By IT Brew Staff
less than 3 min read
Definition:
Application programming interfaces, or APIs, are how computers and software connect and talk to one another. Incredibly important in today’s IT landscape—and the target of myriad attacks from threat actors—APIs are the connective tissue of the modern IT setup. They allow programmers and IT teams to work on software integration and processes behind the scenes to keep things moving smoothly.
Keep it secret, keep it safe
That utility means attackers are interested in finding ways in. Threat actors are increasingly targeting API repositories to access the central location, where the interfaces are often stored, so that they can gain more control over systems. It’s like using a backdoor. Hackers are also selling access to the repositories and APIs, highlighting their value.
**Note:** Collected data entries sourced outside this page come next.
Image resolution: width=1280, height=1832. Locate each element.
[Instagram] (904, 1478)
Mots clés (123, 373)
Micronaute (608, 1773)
And defenders are often caught flat-footed without a clear path forward to resolve the issue, Marco Palladino, CTO and co-founder of Kong, told IT Brew in January 2025.
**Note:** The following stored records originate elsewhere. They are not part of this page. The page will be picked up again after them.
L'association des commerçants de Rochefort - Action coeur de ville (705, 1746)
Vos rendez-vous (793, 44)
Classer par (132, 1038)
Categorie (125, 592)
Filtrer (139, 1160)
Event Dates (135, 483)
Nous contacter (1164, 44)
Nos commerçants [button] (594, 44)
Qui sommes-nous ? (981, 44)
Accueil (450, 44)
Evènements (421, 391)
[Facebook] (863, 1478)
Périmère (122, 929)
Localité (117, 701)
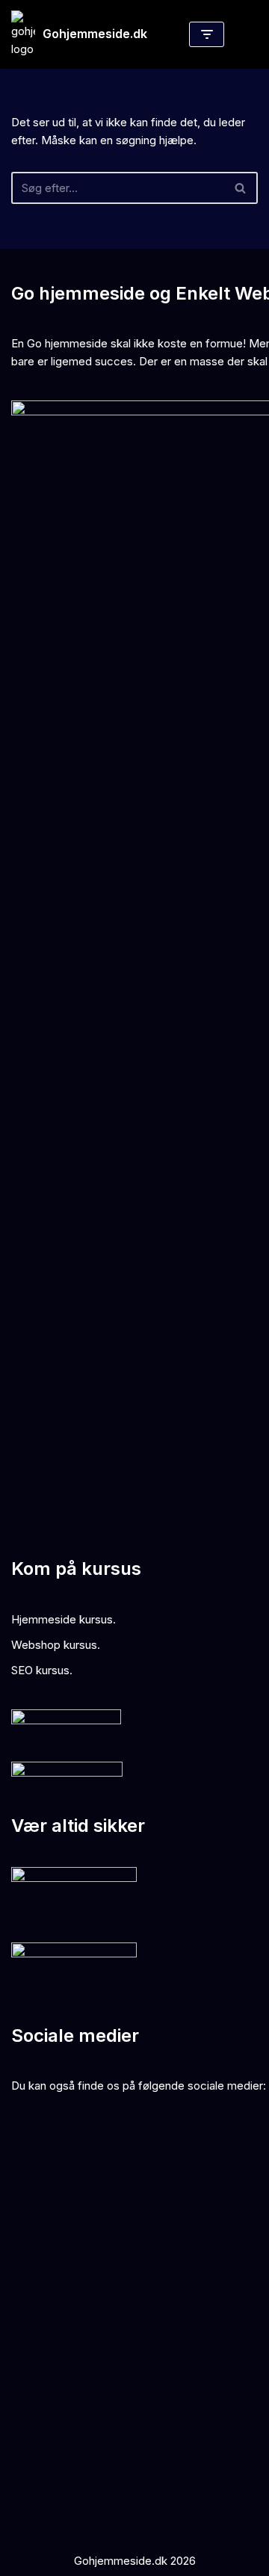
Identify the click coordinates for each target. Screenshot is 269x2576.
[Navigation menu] (206, 34)
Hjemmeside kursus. (63, 1619)
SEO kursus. (41, 1670)
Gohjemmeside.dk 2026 (135, 2561)
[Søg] (241, 188)
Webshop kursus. (55, 1645)
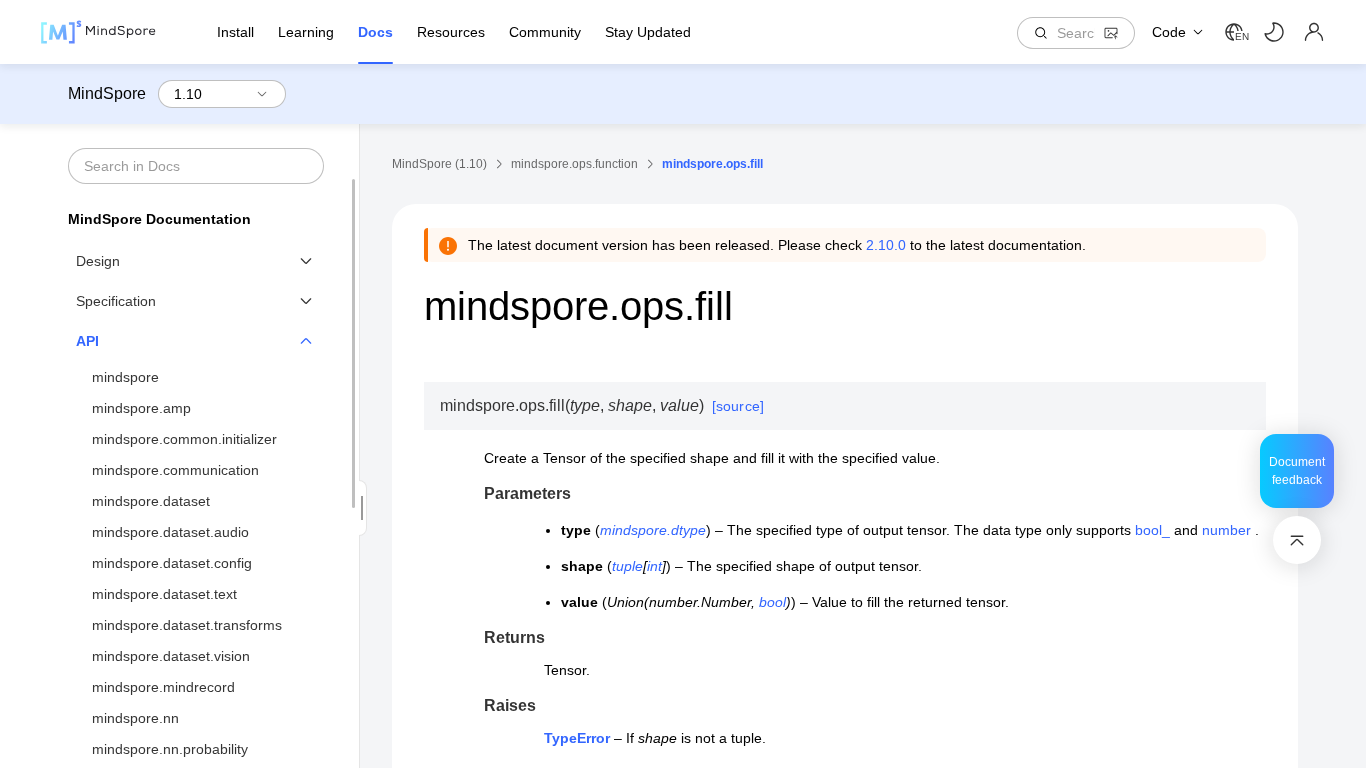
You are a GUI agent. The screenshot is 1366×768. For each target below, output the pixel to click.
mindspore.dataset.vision (171, 656)
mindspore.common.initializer (184, 439)
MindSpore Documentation (159, 219)
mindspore (125, 377)
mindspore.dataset (151, 501)
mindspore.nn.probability (170, 749)
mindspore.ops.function (574, 164)
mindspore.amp (141, 408)
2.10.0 (886, 245)
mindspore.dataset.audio (170, 532)
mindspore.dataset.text (164, 594)
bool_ (1152, 530)
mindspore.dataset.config (172, 563)
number (1226, 530)
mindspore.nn (135, 718)
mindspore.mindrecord (163, 687)
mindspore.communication (175, 470)
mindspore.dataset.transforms (187, 625)
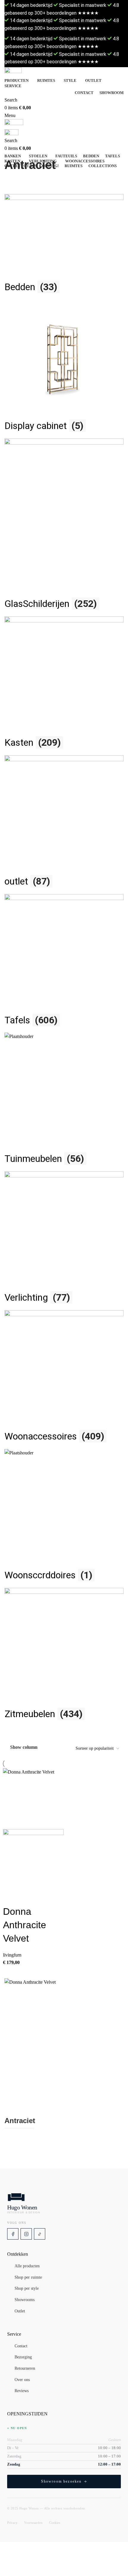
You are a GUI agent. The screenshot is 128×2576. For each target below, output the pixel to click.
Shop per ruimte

“API security is a huge concern, but obviously there is no way to enforce API security if there is no platform or infrastructure that we can leverage to enforce the policies that we want to secure,” Palladino said.
Hacking the Gibson
But the threat isn’t just from hackers. DeepSeek, China’s answer to OpenAI, may have been created due to unsecured APIs that allowed for infiltration, Chuck Herrin, field CISO at application security provider F5, told IT Brew in February 2025. These APIs weren’t controlled at the time, he said—meaning that they were “exacerbating that attack surface even more with new types of attacks we need to worry about.”
“It’s very, very difficult to create any kind of a mode or intellectual property protection, which I think is one of the reasons why OpenAI is now considering going open source,” Herrin said. “You just can’t create modes if others can distill your models, and the way they do that is via the APIs.”